Include in the output exactly the lines from the opening of the data through the line containing "Task: Skip to start of the track", and nothing more.
[[ Data for this exercise, beginning ]]
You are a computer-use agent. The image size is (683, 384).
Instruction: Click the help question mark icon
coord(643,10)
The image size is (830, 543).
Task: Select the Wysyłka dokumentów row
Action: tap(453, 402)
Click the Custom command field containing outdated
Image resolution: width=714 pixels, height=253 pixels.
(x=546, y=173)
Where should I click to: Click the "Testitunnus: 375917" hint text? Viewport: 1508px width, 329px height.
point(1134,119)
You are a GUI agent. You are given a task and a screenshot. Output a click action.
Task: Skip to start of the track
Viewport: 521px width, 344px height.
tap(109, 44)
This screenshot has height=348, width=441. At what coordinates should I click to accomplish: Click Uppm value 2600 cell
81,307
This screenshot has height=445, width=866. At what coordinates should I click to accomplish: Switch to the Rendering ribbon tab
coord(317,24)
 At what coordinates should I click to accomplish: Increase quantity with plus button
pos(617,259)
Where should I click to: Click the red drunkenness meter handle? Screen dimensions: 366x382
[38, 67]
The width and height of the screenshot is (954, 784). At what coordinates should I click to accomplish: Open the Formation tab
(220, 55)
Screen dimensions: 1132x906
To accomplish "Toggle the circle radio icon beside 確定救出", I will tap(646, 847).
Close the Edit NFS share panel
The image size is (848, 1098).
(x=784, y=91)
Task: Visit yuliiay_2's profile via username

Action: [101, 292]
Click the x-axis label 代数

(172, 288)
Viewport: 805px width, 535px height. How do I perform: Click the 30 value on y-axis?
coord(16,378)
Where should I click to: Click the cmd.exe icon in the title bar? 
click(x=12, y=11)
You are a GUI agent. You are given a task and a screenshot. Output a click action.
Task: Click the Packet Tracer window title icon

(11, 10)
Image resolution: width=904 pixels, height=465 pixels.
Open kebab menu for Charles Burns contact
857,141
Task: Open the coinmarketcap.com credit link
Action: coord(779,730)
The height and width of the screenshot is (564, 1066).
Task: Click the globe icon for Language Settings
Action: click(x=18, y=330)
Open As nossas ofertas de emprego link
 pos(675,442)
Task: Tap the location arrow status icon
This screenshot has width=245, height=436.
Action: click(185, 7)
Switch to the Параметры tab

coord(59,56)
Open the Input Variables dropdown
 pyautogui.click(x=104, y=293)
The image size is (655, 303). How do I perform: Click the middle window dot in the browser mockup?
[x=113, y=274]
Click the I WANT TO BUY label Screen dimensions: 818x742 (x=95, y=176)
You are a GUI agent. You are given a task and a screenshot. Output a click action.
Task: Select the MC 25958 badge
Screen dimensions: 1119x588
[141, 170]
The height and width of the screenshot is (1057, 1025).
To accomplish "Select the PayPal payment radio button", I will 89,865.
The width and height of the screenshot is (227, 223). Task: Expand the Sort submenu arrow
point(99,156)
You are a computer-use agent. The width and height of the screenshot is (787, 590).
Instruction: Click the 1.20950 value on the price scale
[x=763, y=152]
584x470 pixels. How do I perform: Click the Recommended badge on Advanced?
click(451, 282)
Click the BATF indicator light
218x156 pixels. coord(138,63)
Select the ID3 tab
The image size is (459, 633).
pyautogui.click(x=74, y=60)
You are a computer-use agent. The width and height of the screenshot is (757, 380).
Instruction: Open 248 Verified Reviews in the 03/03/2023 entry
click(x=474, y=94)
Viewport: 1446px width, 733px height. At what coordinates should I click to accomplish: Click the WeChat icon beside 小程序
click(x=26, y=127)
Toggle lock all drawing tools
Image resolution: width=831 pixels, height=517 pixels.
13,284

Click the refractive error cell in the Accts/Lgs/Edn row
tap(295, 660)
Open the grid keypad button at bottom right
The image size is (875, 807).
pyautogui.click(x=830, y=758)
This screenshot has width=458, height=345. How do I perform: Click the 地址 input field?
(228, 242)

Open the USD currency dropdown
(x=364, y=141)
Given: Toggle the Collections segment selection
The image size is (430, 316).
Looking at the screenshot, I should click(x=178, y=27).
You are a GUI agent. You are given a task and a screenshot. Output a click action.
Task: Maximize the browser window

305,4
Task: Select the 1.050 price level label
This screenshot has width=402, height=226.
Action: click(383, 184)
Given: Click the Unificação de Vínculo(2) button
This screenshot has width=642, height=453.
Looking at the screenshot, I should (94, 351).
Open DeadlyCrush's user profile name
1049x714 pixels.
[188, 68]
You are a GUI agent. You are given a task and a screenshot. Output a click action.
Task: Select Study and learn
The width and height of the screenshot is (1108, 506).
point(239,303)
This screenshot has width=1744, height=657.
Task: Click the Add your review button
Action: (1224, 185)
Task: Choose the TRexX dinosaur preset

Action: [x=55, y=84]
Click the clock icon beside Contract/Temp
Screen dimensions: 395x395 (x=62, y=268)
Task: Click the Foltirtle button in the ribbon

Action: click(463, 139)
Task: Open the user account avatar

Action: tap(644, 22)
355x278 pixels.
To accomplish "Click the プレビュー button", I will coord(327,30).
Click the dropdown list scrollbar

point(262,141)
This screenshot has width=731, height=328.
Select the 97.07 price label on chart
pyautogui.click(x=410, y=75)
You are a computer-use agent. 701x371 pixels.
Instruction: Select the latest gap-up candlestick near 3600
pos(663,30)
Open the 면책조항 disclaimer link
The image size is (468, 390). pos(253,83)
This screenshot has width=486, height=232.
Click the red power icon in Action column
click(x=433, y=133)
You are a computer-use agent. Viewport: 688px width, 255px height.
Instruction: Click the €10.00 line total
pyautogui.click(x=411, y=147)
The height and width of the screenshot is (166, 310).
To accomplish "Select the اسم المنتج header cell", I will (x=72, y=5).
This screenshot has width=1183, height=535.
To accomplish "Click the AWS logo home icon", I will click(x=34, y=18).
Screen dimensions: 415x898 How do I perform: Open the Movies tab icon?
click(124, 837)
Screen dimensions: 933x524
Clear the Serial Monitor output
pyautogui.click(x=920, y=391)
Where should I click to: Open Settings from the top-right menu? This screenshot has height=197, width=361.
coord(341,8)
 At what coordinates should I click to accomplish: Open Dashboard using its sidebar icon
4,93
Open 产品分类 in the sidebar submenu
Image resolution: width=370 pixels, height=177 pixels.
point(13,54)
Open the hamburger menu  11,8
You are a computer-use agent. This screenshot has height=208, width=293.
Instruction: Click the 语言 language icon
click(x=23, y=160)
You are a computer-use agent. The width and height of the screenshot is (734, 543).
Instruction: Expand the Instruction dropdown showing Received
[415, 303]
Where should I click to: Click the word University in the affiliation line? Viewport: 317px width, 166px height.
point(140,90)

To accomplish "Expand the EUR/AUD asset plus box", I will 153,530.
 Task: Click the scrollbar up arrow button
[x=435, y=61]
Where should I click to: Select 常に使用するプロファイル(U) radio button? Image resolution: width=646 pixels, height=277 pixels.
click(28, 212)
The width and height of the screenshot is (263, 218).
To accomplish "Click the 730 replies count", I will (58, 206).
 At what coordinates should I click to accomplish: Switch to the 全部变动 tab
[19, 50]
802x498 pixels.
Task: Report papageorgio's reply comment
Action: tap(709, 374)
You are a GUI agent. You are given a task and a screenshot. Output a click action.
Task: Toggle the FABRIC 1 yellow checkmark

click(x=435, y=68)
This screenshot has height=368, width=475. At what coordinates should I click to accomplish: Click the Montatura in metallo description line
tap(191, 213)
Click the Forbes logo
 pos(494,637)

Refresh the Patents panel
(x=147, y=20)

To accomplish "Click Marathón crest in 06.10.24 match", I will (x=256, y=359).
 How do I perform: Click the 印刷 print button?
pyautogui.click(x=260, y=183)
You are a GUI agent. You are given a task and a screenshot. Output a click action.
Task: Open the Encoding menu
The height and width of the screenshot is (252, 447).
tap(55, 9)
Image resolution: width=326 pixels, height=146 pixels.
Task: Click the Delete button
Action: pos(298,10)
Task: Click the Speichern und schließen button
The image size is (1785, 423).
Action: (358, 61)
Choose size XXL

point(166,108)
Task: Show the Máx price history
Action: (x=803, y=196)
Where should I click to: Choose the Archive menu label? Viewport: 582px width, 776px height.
[[ Data for this exercise, end ]]
### Result of this exercise
You are a computer-use agent. The image size is (683, 384).
Instruction: Click the help question mark icon
coord(643,10)
The image size is (830, 543).
Task: Select the Wysyłka dokumentów row
Action: tap(453, 402)
Click the Custom command field containing outdated
Image resolution: width=714 pixels, height=253 pixels.
(x=546, y=173)
Where should I click to: Click the "Testitunnus: 375917" hint text? Viewport: 1508px width, 329px height.
point(1134,119)
You are a GUI agent. You are given a task and a screenshot. Output a click action.
Task: Skip to start of the track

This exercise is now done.